Et c'est dans ce contexte d'annonce de la Passion, dans ce contexte de plus en plus tragique où Jésus s'avance vers Jérusalem et manifeste de plus en plus à ses disciples quelle est sa mission, mission de souffrance, de passion et de mort et aussi de résurrection, c'est dans ce contexte que Jésus est transfiguré aux yeux des disciples. La transfiguration prend tout son sens non pas d'un miracle un peu exceptionnel et tout à fait étonnant, mais la raison d'être de la Transfiguration c'est de donner aux apôtres qui vont désormais vivre la souffrance, la passion, l'échec de Jésus, de leur donner la certitude, dans la foi, de sa résurrection à venir. Par avance Jésus montre aux disciples quelle sera sa résurrection c'est-à-dire sa gloire, c'est-à-dire l'éclat divin rayonnant sur son humanité. C'est cette humanité transfigurée qu'ils vont bientôt découvrir défigurée. Bientôt les disciples vont voir Jésus transformé en loque humaine sur la croix, Jésus flagellé, Jésus couronné d'épines, Jésus bafoué, Jésus méprisé, Jésus cloué, Jésus mort. C'est ce Jésus qu'ils vont contempler et le cœur va leur manquer. Ils vont être bouleversés par cet échec apparent de la mission de Celui en qui ils ont mis tout leur espoir. Et ce bouleversement, nous l'entendrons encore quand les disciples d'Emmaüs, retournant tristes et mornes dans leur village après la mort de Jésus, diront : "Nous avions cru qu'Il allait restaurer Israël, mais voilà deux jours que ces événements sont passés et rien n'est arrivé."

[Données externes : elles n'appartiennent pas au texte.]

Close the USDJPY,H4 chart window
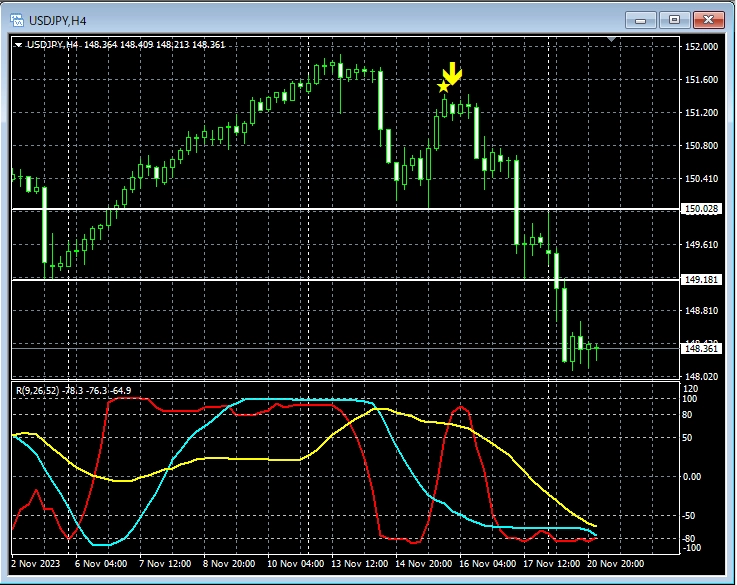This screenshot has height=585, width=737. [708, 19]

C'est devant ce scandale de la croix, c'est devant cette bouleversante méthode que Dieu prend pour sauver les hommes, non pas par sa puissance, non pas par sa force, non pas par sa gloire, mais par son humiliation, par sa souffrance et par sa mort, c'est devant ce scandale de la croix que Jésus veut donner à ses disciples une force intérieure, une certitude de foi. Il veut leur montrer que, même au moment où Il sera défiguré, il est le Christ transfiguré, Il est le Christ de la gloire et que, sa gloire et son humiliation ne font qu'un seul et même mystère, que la gloire est au cœur de l'humiliation et de la croix et que la gloire jaillit de l'humiliation et de la croix, car la gloire n'est pas une gloire humaine, n'est pas une gloire politique, n'est pas une gloire de puissance. C'est la gloire de son amour, de cet amour qui l'a conduit jusqu'à la croix, jusqu'à la mort, par amour pour nous. "Il n'y a pas de plus grand amour que de donner sa vie pour ceux qu'on aime !"
Tel est donc le sens de la Transfiguration. Et par la manière dont il amène cet événement saint Marc le manifeste et nous en donne ainsi toute la profondeur. Nous aussi, nous sommes parfois tentés de douter de la puissance de Dieu et de sa gloire. Il arrive que les événements de notre propre vie, comme la passion du Christ, nous font perdre cœur et nous bouleversent. Ne cessons jamais de garder les yeux fixés sur la gloire du Christ transfiguré car cette gloire est sa passion, et notre propre passion et nos propres souffrances ne font qu'un.